Give back all of the records underneath exactly, with no omissions.

*** ENTRIES PROVIDED ***

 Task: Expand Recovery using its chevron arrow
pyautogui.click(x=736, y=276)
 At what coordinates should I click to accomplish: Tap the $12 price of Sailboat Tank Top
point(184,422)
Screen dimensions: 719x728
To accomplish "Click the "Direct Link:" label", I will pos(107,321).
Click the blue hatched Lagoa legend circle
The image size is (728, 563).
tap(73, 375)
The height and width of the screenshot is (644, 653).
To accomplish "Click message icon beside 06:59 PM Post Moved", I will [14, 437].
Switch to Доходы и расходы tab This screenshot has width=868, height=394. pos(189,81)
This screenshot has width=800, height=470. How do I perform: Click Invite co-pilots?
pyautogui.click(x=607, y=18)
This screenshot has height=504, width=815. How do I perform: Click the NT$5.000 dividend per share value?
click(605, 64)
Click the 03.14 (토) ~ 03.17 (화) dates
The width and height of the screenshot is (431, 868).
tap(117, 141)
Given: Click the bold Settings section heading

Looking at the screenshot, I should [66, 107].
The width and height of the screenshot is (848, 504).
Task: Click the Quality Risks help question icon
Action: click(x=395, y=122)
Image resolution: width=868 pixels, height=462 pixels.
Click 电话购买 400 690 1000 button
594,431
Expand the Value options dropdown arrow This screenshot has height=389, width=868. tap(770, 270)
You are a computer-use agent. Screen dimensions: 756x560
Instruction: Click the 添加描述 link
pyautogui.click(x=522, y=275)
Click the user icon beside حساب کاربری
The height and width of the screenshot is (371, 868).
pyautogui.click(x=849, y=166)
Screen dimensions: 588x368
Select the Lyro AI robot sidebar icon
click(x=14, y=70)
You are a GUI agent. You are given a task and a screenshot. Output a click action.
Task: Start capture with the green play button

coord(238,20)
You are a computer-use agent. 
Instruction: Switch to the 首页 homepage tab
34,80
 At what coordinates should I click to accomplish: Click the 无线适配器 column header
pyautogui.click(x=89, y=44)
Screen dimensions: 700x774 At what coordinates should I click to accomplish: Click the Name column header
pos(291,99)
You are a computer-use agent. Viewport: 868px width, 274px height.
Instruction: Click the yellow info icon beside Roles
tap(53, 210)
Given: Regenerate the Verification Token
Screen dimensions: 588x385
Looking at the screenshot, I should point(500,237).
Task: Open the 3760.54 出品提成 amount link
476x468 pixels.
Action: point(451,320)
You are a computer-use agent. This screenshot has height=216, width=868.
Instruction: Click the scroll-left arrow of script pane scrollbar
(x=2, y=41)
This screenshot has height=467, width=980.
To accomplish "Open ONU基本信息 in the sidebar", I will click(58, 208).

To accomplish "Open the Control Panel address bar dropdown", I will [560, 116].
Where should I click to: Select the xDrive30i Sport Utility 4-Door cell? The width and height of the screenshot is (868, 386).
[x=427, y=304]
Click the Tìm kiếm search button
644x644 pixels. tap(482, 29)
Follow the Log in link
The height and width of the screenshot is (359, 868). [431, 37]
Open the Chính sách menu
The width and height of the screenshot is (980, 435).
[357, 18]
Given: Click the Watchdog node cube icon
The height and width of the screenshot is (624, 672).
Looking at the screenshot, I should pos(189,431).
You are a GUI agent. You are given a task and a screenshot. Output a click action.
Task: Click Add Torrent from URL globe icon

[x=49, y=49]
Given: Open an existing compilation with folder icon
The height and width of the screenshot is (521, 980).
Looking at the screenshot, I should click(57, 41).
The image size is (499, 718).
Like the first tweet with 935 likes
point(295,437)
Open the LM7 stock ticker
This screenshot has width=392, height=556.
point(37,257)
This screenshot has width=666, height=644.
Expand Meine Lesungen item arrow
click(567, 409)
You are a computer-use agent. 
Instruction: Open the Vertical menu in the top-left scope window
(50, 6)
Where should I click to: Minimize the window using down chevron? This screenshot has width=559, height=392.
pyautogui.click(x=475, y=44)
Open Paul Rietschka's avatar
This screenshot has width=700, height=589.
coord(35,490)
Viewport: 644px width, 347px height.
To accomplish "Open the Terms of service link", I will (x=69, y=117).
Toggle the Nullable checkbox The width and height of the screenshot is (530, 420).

*** End of ENTRIES PROVIDED ***

§ **FINISHED EXERCISE**
 Task: Expand Recovery using its chevron arrow
pyautogui.click(x=736, y=276)
 At what coordinates should I click to accomplish: Tap the $12 price of Sailboat Tank Top
point(184,422)
Screen dimensions: 719x728
To accomplish "Click the "Direct Link:" label", I will pos(107,321).
Click the blue hatched Lagoa legend circle
The image size is (728, 563).
tap(73, 375)
The height and width of the screenshot is (644, 653).
To accomplish "Click message icon beside 06:59 PM Post Moved", I will [14, 437].
Switch to Доходы и расходы tab This screenshot has width=868, height=394. pos(189,81)
This screenshot has width=800, height=470. How do I perform: Click Invite co-pilots?
pyautogui.click(x=607, y=18)
This screenshot has height=504, width=815. How do I perform: Click the NT$5.000 dividend per share value?
click(605, 64)
Click the 03.14 (토) ~ 03.17 (화) dates
The width and height of the screenshot is (431, 868).
tap(117, 141)
Given: Click the bold Settings section heading

Looking at the screenshot, I should [66, 107].
The width and height of the screenshot is (848, 504).
Task: Click the Quality Risks help question icon
Action: click(x=395, y=122)
Image resolution: width=868 pixels, height=462 pixels.
Click 电话购买 400 690 1000 button
594,431
Expand the Value options dropdown arrow This screenshot has height=389, width=868. tap(770, 270)
You are a computer-use agent. Screen dimensions: 756x560
Instruction: Click the 添加描述 link
pyautogui.click(x=522, y=275)
Click the user icon beside حساب کاربری
The height and width of the screenshot is (371, 868).
pyautogui.click(x=849, y=166)
Screen dimensions: 588x368
Select the Lyro AI robot sidebar icon
click(x=14, y=70)
You are a GUI agent. You are given a task and a screenshot. Output a click action.
Task: Start capture with the green play button

coord(238,20)
You are a computer-use agent. 
Instruction: Switch to the 首页 homepage tab
34,80
 At what coordinates should I click to accomplish: Click the 无线适配器 column header
pyautogui.click(x=89, y=44)
Screen dimensions: 700x774 At what coordinates should I click to accomplish: Click the Name column header
pos(291,99)
You are a computer-use agent. Viewport: 868px width, 274px height.
Instruction: Click the yellow info icon beside Roles
tap(53, 210)
Given: Regenerate the Verification Token
Screen dimensions: 588x385
Looking at the screenshot, I should point(500,237).
Task: Open the 3760.54 出品提成 amount link
476x468 pixels.
Action: point(451,320)
You are a computer-use agent. This screenshot has height=216, width=868.
Instruction: Click the scroll-left arrow of script pane scrollbar
(x=2, y=41)
This screenshot has height=467, width=980.
To accomplish "Open ONU基本信息 in the sidebar", I will click(58, 208).

To accomplish "Open the Control Panel address bar dropdown", I will [560, 116].
Where should I click to: Select the xDrive30i Sport Utility 4-Door cell? The width and height of the screenshot is (868, 386).
[x=427, y=304]
Click the Tìm kiếm search button
644x644 pixels. tap(482, 29)
Follow the Log in link
The height and width of the screenshot is (359, 868). [431, 37]
Open the Chính sách menu
The width and height of the screenshot is (980, 435).
[357, 18]
Given: Click the Watchdog node cube icon
The height and width of the screenshot is (624, 672).
Looking at the screenshot, I should pos(189,431).
You are a GUI agent. You are given a task and a screenshot. Output a click action.
Task: Click Add Torrent from URL globe icon

[x=49, y=49]
Given: Open an existing compilation with folder icon
The height and width of the screenshot is (521, 980).
Looking at the screenshot, I should click(57, 41).
The image size is (499, 718).
Like the first tweet with 935 likes
point(295,437)
Open the LM7 stock ticker
This screenshot has width=392, height=556.
point(37,257)
This screenshot has width=666, height=644.
Expand Meine Lesungen item arrow
click(567, 409)
You are a computer-use agent. 
Instruction: Open the Vertical menu in the top-left scope window
(50, 6)
Where should I click to: Minimize the window using down chevron? This screenshot has width=559, height=392.
pyautogui.click(x=475, y=44)
Open Paul Rietschka's avatar
This screenshot has width=700, height=589.
coord(35,490)
Viewport: 644px width, 347px height.
To accomplish "Open the Terms of service link", I will (x=69, y=117).
Toggle the Nullable checkbox The width and height of the screenshot is (530, 420).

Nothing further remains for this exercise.